Petit Peuple : Chongqing – Wang Chengzhou, la loterie de la vie (2ème partie)

Résumé de la 1ère partie : En 2008, Wang Chengzhou, ancien ouvrier de 40 ans en perdition, trouve refuge à Chongqing, sous un pont du Yangtzé.

À mi-hauteur entre ville et fleuve, il vivait 8 mètres en dessous du niveau de l’humanité, ressassant ses cauchemars et refusant tout retour à la vie. Ce qu’il craignait le plus, était de se remettre en ménage avec une femme, refaire un enfant : il ne s’en sentait plus digne. En effet, depuis six ans, Chengzhou ne pouvait faire le deuil de sa fillette – il ne pouvait se pardonner de l’avoir laissée jouer seule devant l’étang de sa mère au village, cette terrible journée de 2002.

Sous son pont, il s’était bricolé un univers d’île déserte à la Robinson. Avec trois fenêtres ou portes vitrées tirées d’une décharge, il avait monté une serre où il faisait pousser ses patates douces, échalotes et haricots dont il se nourrissait en toute saison, cédant le reliquat au marché libre voisin. Une canalisation percée lui fournissait assez d’eau pour sa toilette du matin et sa tambouille, faite dans une gamelle bosselée ayant perdu son manche. Le sol calamiteux était jonché de godasses éculées, de bouteilles vides. Il dormait sur un grabat, sous une couette crasseuse, gardé par sa chienne aux cinq chiots qui venaient se pelotonner contre lui ou lui mordiller les pieds. Un petit bureau—jeté là par hasard– finissait de pourrir sous l’humidité.
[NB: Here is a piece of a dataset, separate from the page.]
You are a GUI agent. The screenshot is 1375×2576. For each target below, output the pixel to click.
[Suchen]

Bien conscient de sa déchéance, Chengzhou restait taraudé par le sentiment d’être passé brusquement du « bien-être au déclin, de l’honorabilité à l’humiliation » (盛衰荣辱, shèng shuāi róng rǔ). Un songe revenait le hanter, qu’il avait eu une première fois en 2004, alors qu’il travailler sur un chantier à Xi’an – lors de sa première fuite loin des siens. Dans une hallucination, il s’était vu en inventeur, génial savant Cosinus des mathématiques appliquées qui mettait au point l’équation infaillible pour décrocher le gros lot au loto. Par sa pierre philosophale, en rêve, Chengzhou gagnait des millions, devenait célèbre—et puis se réveillait à l’aube, gros Jean comme devant !

A l’époque, il n’avait pas pris au sérieux cette vision. Mais depuis qu’il vivait en reclus dans son exil fluvial, elle revenait lui torturer l’esprit, tentation brûlante. Alors, il se mit à récupérer des ouvrages de calculs de probabilité, d’équations et de formules, qu’il étudiait et annotait de longues heures par jour. Il ne s’arrêtait que pour reposer son regard sur les tourbillons du fleuve, le perpétuel roulis des remorqueurs, barges, et canots des pêcheurs. Pour se donner du courage, il prenait une rasade d’eau de vie au goulot, puis en grillait une cigarette, puis deux, puis retournait à ses chères études.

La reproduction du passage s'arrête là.